[Stored records]
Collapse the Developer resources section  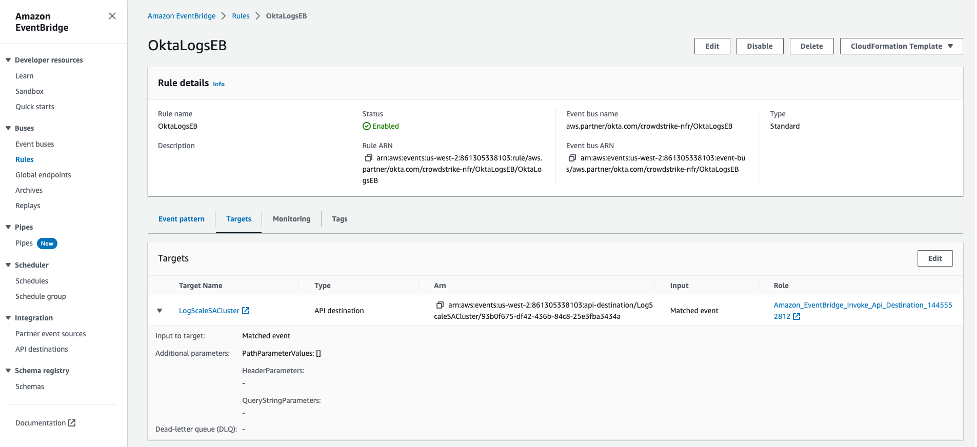[8, 60]
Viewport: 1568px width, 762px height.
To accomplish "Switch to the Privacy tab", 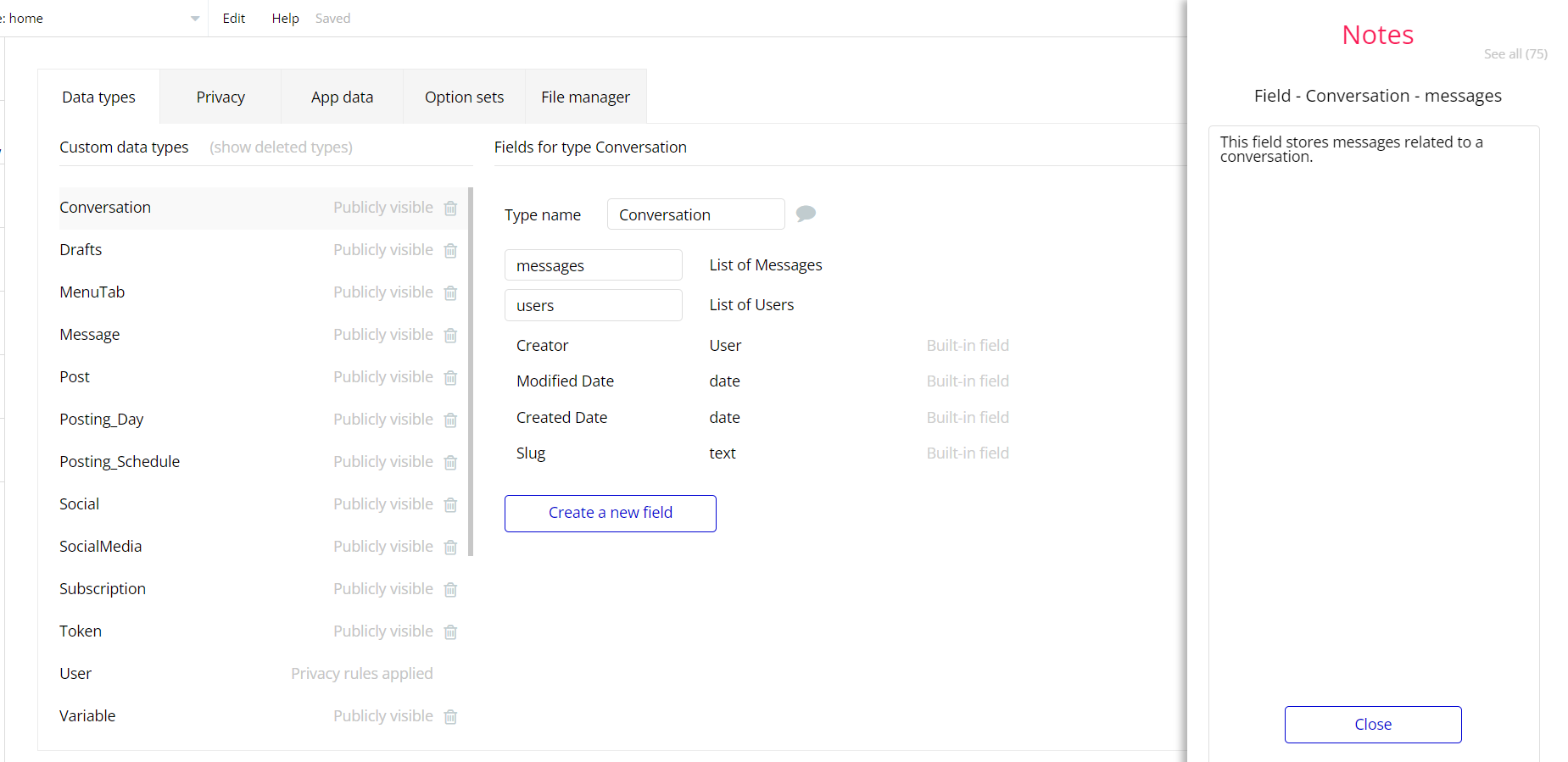I will tap(220, 97).
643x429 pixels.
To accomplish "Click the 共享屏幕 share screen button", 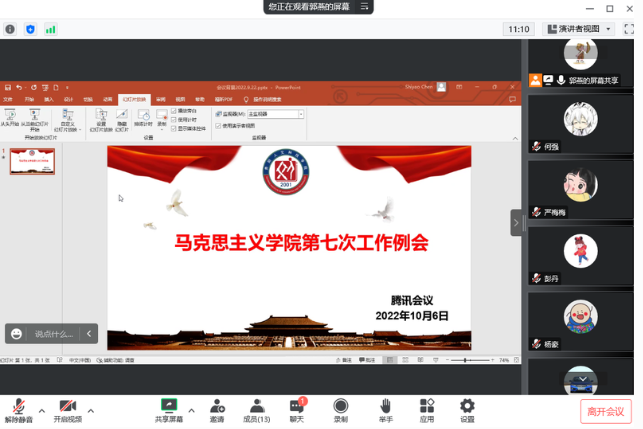I will [x=169, y=410].
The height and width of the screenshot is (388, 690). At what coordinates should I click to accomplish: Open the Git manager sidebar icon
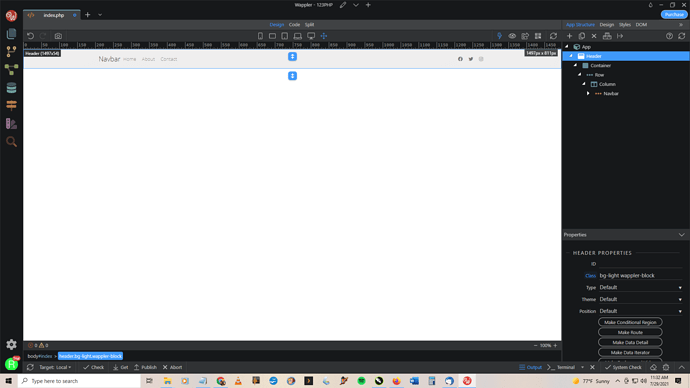11,51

▸ Task item
Please retype, exactly and with the pictures left out, the lines from the line containing "The height and" through the last line of the records above.

▸ Answer box
The height and width of the screenshot is (388, 690). At what coordinates should I click to accomplish: Open the Git manager sidebar icon
11,51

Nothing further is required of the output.